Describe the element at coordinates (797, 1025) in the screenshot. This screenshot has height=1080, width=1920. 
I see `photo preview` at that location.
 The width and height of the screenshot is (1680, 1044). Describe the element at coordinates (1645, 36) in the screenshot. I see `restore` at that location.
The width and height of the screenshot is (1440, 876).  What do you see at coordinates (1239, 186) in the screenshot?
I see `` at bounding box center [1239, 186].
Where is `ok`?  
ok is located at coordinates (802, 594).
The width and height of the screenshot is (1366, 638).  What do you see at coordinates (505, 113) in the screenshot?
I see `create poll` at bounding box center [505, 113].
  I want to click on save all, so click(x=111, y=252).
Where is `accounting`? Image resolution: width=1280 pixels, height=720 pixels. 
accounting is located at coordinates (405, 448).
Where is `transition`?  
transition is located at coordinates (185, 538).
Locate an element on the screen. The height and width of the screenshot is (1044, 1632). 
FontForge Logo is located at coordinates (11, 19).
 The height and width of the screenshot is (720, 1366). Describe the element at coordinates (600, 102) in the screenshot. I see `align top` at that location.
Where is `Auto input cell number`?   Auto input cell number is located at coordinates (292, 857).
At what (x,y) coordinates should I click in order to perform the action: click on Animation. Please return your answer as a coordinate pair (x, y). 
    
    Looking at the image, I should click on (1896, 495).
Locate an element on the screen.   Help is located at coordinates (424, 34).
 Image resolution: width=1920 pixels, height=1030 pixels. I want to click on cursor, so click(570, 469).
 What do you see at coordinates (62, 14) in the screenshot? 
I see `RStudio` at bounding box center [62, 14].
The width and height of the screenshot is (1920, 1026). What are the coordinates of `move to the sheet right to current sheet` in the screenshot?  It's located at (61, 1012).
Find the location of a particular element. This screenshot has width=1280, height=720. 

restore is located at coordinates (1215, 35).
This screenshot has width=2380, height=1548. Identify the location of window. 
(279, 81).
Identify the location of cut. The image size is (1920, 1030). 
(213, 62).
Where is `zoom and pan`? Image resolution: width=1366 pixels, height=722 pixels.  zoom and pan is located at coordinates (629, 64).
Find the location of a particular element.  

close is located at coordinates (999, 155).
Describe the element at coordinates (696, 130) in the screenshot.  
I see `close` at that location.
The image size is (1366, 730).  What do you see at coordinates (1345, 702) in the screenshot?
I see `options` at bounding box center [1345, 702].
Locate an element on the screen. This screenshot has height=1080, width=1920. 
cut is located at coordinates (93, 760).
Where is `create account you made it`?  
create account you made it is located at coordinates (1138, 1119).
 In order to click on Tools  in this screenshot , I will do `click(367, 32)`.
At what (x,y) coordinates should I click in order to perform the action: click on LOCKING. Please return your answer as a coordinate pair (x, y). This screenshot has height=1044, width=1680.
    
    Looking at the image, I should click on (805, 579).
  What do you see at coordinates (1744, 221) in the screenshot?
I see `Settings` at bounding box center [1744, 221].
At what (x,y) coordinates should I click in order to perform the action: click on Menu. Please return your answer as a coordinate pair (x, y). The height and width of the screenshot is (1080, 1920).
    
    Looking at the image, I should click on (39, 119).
○ ○ ○ ○
*Aim of the task*.
Rewrite the lines from the one containing "What do you see at coordinates (62, 14)" through the one containing "The width and height of the screenshot is (1920, 1026).", swapping "screenshot" for "display" and leaving everything else as it is.

*Answer to the problem*.
 What do you see at coordinates (62, 14) in the display? 
I see `RStudio` at bounding box center [62, 14].
The width and height of the display is (1920, 1026). What are the coordinates of `move to the sheet right to current sheet` in the display?  It's located at (61, 1012).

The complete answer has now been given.